*GIVEN TASK 1:*
Update the entries in the stretch from the start of the entries through the line containing "(x=357, y=401)" by replacing "Instruction" with "Directive". Leave everything else unchanged.

PART 15-ALTERNATEDIRECTORS

 

15.1 APPOINTMENT OF ALTERNATE DIRECTOR

 

Any director (an “appointor”) may by notice in writing received by the Company appoint any person (an “appointee”) who is qualified to act as a director to be his or her alternate to act in his or her place at meetings of the directors or committees of the directors at which the appointor is not present unless (in the case of an appointee who is not a director) the directors have reasonably disapproved the appointment of such person as an alternate director and have given notice to that effect to his or her appointor within a reasonable time after the notice ofappointment is received by the Company.

 

15.2 NOTICE OF MEETINGS

 

Every alternate director so appointed is entitled to notice of meetings of the directors and of committees of the directors of which his or her appointor is a member and to attend and vote as a director at any such meetings at which his or her appointor is not present.

*GIVEN TASK 2:*
Go on with the text on alternate directors, starting after its last sentence.

(Records from a dataset)
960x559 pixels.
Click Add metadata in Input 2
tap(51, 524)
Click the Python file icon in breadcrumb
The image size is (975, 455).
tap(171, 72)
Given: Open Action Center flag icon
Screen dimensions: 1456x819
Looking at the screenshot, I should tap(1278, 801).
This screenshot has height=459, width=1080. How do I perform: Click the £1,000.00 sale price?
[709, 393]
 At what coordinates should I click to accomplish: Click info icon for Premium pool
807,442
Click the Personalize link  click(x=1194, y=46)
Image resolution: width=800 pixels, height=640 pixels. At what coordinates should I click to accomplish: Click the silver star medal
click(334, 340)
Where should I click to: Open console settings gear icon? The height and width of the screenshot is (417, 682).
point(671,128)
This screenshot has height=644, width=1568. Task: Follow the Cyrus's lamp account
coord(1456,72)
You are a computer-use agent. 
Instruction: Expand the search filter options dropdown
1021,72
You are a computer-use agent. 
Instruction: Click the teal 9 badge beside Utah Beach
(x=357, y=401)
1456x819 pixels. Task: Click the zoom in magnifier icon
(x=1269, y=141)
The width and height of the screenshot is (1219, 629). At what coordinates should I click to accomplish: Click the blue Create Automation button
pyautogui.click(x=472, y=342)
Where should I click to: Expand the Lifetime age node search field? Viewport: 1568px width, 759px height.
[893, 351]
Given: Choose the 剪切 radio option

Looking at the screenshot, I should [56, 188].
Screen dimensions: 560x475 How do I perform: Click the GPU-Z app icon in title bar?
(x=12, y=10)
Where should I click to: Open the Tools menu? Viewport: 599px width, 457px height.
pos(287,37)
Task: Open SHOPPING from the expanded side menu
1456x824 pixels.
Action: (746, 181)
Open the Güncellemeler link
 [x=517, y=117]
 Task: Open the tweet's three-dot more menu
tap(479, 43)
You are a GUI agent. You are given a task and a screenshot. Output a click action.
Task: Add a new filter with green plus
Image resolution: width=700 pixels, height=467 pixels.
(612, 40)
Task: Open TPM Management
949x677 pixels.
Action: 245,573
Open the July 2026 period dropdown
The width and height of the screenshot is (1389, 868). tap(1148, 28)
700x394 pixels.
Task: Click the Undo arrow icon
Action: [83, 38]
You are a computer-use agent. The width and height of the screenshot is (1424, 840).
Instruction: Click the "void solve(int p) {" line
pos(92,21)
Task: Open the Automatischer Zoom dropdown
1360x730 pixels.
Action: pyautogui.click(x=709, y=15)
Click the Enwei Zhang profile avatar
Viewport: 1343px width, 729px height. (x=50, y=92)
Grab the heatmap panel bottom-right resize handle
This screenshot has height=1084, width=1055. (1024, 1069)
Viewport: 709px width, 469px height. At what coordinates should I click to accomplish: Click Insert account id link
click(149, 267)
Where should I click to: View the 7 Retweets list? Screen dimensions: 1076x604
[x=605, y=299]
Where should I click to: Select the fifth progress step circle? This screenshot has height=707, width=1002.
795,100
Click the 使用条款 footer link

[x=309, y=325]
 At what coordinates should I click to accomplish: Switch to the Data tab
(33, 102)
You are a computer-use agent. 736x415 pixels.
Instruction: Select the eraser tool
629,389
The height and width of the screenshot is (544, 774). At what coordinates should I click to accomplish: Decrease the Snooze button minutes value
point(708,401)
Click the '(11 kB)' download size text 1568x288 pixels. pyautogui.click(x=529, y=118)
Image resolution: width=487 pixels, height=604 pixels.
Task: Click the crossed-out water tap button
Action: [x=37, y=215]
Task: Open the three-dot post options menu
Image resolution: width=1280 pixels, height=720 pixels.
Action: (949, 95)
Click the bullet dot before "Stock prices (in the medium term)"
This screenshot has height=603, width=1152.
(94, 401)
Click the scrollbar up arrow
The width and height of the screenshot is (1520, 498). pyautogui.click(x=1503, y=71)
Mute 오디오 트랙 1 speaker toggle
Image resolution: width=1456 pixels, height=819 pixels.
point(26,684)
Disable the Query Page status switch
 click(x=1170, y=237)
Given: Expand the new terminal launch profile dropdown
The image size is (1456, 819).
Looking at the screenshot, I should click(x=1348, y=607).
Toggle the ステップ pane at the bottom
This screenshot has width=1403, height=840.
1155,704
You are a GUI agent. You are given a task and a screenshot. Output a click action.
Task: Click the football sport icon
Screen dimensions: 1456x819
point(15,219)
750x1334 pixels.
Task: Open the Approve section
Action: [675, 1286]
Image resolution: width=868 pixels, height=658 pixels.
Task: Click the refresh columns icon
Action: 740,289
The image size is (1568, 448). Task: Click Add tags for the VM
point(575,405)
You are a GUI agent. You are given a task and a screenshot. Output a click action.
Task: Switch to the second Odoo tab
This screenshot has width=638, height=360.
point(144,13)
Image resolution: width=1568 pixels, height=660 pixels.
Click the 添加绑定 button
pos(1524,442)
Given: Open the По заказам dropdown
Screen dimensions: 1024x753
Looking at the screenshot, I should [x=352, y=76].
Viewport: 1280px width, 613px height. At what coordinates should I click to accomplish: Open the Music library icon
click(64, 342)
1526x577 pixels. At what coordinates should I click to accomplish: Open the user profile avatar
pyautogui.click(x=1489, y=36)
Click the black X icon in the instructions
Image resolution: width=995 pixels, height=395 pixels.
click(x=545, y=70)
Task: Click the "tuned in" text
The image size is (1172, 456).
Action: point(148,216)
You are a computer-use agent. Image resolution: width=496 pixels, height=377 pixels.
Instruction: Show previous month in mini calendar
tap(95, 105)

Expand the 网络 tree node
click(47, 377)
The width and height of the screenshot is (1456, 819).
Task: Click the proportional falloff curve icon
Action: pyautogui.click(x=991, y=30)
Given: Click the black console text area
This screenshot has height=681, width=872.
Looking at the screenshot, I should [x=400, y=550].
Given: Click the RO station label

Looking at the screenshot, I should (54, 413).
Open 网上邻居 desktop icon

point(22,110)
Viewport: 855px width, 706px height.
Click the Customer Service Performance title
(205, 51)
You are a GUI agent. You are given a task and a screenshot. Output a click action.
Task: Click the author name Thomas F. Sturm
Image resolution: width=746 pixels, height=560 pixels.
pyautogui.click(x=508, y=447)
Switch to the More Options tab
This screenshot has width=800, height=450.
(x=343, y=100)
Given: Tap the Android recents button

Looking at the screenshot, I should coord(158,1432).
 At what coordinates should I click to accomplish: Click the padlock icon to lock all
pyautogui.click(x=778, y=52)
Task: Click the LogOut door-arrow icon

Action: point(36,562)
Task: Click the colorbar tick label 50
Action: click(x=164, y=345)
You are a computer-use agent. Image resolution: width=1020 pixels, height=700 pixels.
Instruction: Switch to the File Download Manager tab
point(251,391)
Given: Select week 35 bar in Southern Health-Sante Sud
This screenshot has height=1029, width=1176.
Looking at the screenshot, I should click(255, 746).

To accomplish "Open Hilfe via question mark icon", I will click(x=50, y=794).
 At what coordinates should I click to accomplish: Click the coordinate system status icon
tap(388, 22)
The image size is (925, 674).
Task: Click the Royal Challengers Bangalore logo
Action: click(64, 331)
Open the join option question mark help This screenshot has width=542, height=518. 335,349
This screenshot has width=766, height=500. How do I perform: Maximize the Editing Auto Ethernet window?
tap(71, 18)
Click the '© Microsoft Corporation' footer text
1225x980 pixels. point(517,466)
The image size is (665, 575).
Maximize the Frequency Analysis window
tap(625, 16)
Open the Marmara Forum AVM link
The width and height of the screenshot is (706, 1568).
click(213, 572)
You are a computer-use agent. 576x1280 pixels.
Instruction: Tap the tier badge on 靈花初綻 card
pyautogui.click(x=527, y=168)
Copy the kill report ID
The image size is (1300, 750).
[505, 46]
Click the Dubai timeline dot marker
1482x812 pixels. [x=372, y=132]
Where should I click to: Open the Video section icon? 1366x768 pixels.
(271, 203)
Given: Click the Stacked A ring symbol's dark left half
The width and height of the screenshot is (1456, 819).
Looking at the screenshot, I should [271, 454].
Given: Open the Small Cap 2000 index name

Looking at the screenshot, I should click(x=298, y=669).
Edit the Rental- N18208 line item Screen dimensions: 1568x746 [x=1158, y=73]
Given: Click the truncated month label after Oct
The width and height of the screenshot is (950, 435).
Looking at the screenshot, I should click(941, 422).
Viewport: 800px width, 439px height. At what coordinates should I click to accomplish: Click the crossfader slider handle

*RESPONSE 1:*
960x559 pixels.
Click Add metadata in Input 2
tap(51, 524)
Click the Python file icon in breadcrumb
The image size is (975, 455).
tap(171, 72)
Given: Open Action Center flag icon
Screen dimensions: 1456x819
Looking at the screenshot, I should tap(1278, 801).
This screenshot has height=459, width=1080. How do I perform: Click the £1,000.00 sale price?
[709, 393]
 At what coordinates should I click to accomplish: Click info icon for Premium pool
807,442
Click the Personalize link  click(x=1194, y=46)
Image resolution: width=800 pixels, height=640 pixels. At what coordinates should I click to accomplish: Click the silver star medal
click(334, 340)
Where should I click to: Open console settings gear icon? The height and width of the screenshot is (417, 682).
point(671,128)
This screenshot has height=644, width=1568. Task: Follow the Cyrus's lamp account
coord(1456,72)
You are a computer-use agent. 
Directive: Expand the search filter options dropdown
1021,72
You are a computer-use agent. 
Directive: Click the teal 9 badge beside Utah Beach
(x=357, y=401)

*RESPONSE 2:*
15.3 ALTERNATE FOR MORE THAN ONE DIRECTOR ATTENDING MEETINGS

 

A person may be appointed as an alternate director by more than one director, and an alternate director:

 

  1. will be counted in determining the quorum for a meeting of directors once for each of his or her appointors and, in the case of an appointee who is also a director, once more in that capacity;
     
  2. has a separate vote at a meeting of directors for each of his or her appointors and, in the case of an appointee who is also a director, an additional vote in that capacity;
     
  3. will be counted in determining the quorum for a meeting of a committee of directors once for each of his or her appointors who is a member of that committee and, in the case of an appointee who is also a member of that committee as a director, once more in that capacity;
     
  4. has a separate vote at a meeting of a committee of directors for each of his or her appointors who is a member of that committee and, in the case of an appointee who is also a member of that committee as a director, an additional vote in that capacity.

 

15.4 CONSENT RESOLUTIONS

 

Every alternate director, if authorized by the notice appointing him or her, may sign in place of his or her appointor any resolutions to be consented to in writing.

 

15.5 ALTERNATE DIRECTOR NOT AN AGENT

 

Every alternate director is deemed not to be the agent of his or her appointor.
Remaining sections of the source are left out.